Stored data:
=== Section Start ===
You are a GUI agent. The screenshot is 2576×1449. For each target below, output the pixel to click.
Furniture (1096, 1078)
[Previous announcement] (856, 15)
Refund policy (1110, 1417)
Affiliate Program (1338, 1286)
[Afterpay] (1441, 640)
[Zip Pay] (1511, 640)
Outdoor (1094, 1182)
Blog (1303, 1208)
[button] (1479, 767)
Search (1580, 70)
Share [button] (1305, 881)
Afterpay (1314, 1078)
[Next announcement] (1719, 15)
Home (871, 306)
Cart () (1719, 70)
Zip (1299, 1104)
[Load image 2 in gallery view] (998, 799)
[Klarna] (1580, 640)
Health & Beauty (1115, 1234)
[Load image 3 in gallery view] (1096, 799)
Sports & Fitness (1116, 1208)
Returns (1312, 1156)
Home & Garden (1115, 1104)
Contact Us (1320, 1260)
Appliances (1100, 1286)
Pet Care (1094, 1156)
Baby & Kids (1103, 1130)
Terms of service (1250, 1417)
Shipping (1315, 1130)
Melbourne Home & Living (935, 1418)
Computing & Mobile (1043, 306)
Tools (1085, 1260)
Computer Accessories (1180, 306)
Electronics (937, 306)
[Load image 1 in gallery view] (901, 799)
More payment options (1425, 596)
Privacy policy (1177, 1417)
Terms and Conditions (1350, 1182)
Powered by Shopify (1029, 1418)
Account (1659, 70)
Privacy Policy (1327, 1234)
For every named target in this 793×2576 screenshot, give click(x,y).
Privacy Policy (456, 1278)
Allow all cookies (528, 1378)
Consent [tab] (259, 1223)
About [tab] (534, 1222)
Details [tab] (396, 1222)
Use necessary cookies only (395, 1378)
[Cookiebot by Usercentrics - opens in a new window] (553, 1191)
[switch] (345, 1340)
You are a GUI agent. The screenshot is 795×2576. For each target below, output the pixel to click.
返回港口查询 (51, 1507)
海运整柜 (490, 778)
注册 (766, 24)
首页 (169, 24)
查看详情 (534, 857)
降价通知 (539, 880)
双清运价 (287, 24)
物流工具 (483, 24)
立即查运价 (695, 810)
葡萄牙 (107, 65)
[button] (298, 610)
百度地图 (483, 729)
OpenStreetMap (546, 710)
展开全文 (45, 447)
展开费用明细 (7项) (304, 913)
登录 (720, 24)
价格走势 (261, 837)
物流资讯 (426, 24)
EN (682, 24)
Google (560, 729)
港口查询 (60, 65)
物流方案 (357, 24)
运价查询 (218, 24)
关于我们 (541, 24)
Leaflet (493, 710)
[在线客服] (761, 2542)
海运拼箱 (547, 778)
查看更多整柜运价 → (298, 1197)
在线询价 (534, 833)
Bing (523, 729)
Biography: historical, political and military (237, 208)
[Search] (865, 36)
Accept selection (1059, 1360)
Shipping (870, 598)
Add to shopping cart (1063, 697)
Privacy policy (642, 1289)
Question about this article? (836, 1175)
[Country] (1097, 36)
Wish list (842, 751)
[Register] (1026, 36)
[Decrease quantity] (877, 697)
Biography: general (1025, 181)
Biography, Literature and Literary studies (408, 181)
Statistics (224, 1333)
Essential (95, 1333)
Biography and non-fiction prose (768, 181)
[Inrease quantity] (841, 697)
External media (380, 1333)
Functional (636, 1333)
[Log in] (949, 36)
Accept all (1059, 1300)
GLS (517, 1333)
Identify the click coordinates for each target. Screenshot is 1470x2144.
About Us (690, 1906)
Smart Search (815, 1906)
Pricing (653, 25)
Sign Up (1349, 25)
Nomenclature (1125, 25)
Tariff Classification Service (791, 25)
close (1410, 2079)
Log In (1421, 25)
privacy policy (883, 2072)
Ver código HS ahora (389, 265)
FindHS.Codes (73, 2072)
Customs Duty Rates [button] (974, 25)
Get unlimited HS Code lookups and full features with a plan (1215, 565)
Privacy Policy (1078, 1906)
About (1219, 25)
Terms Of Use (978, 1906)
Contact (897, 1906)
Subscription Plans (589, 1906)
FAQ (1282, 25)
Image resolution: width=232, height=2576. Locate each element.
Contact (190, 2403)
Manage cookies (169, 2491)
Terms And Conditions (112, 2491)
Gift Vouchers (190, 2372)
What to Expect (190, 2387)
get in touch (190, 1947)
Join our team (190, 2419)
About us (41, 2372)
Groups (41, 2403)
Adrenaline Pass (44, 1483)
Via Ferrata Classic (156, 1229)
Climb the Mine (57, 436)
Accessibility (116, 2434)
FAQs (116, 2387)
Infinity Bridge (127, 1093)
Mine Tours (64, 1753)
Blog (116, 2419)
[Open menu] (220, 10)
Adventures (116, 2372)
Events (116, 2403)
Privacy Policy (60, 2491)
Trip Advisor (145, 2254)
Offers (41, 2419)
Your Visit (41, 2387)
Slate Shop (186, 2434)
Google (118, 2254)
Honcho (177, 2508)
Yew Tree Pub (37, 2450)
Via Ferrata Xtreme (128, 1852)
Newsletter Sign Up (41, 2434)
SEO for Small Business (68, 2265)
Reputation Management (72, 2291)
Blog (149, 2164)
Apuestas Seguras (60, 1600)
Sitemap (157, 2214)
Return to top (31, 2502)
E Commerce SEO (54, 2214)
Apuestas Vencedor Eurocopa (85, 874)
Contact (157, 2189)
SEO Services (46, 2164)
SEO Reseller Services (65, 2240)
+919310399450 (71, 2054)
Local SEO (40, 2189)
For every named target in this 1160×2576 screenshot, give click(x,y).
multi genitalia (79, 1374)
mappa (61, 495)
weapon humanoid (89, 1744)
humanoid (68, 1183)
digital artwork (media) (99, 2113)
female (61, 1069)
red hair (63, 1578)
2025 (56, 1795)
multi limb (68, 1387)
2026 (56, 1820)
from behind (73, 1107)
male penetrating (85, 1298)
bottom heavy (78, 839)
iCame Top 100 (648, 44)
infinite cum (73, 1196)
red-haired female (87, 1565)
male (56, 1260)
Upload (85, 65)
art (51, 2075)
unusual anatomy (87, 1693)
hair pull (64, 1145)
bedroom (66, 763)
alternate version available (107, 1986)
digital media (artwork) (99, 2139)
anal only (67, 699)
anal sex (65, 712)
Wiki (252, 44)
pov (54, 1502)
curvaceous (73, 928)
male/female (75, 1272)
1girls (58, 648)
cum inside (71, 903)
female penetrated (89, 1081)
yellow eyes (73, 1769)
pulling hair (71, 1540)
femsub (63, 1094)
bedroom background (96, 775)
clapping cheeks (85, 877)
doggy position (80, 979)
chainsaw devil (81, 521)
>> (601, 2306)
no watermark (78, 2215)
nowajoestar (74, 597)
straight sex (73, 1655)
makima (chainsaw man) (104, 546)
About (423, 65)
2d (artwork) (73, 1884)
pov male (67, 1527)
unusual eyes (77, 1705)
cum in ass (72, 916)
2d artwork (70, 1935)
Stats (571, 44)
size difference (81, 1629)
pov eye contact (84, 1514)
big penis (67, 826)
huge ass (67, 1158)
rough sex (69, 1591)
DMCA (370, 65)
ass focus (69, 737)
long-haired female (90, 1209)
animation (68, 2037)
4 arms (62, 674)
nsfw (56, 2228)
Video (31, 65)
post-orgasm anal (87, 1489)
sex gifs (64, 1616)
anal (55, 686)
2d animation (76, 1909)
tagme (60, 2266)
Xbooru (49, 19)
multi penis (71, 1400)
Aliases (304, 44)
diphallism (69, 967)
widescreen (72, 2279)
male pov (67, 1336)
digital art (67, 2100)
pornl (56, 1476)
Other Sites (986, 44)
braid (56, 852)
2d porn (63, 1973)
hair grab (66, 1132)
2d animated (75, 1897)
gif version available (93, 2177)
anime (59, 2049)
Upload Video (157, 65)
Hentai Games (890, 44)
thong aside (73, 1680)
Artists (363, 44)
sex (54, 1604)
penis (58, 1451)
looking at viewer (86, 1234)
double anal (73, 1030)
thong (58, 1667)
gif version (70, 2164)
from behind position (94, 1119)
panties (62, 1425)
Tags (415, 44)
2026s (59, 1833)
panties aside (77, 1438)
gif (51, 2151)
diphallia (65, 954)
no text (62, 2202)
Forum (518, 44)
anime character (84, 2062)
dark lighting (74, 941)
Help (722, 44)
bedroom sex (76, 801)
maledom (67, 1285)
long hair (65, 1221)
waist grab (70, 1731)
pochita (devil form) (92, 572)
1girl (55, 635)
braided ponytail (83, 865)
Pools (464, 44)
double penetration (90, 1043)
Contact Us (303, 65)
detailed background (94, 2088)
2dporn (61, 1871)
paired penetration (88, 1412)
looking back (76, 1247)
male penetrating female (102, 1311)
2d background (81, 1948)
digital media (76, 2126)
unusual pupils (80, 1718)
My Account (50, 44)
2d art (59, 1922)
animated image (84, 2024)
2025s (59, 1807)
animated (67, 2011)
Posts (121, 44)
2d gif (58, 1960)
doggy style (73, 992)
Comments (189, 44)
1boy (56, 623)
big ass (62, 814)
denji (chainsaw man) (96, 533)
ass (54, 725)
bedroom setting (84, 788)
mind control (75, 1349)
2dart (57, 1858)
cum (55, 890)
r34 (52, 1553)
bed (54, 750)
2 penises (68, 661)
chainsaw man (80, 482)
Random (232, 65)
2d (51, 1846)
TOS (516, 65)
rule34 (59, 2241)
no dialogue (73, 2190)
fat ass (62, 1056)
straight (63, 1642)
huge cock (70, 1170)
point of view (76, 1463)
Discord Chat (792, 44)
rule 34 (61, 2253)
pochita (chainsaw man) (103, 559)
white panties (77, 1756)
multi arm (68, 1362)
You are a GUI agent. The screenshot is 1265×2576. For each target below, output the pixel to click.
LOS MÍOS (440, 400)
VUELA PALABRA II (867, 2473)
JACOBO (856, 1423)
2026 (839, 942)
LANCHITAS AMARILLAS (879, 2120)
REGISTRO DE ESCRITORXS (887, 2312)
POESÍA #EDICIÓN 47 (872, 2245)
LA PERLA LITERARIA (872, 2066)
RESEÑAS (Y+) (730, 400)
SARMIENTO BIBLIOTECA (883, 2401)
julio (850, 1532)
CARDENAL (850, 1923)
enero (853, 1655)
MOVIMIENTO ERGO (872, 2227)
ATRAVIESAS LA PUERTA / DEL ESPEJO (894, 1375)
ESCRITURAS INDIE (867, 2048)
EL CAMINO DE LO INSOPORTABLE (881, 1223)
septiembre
=== Section End ===
*EXERCISE REQUIREMENTS*: Working through the data above, find every line holding "this" and copy it.

*RESPONSE AREA*:
For every named target in this 793×2576 screenshot, give click(x,y).
Question about this article? (836, 1175)
For every named target in this 1160×2576 screenshot, give click(x,y).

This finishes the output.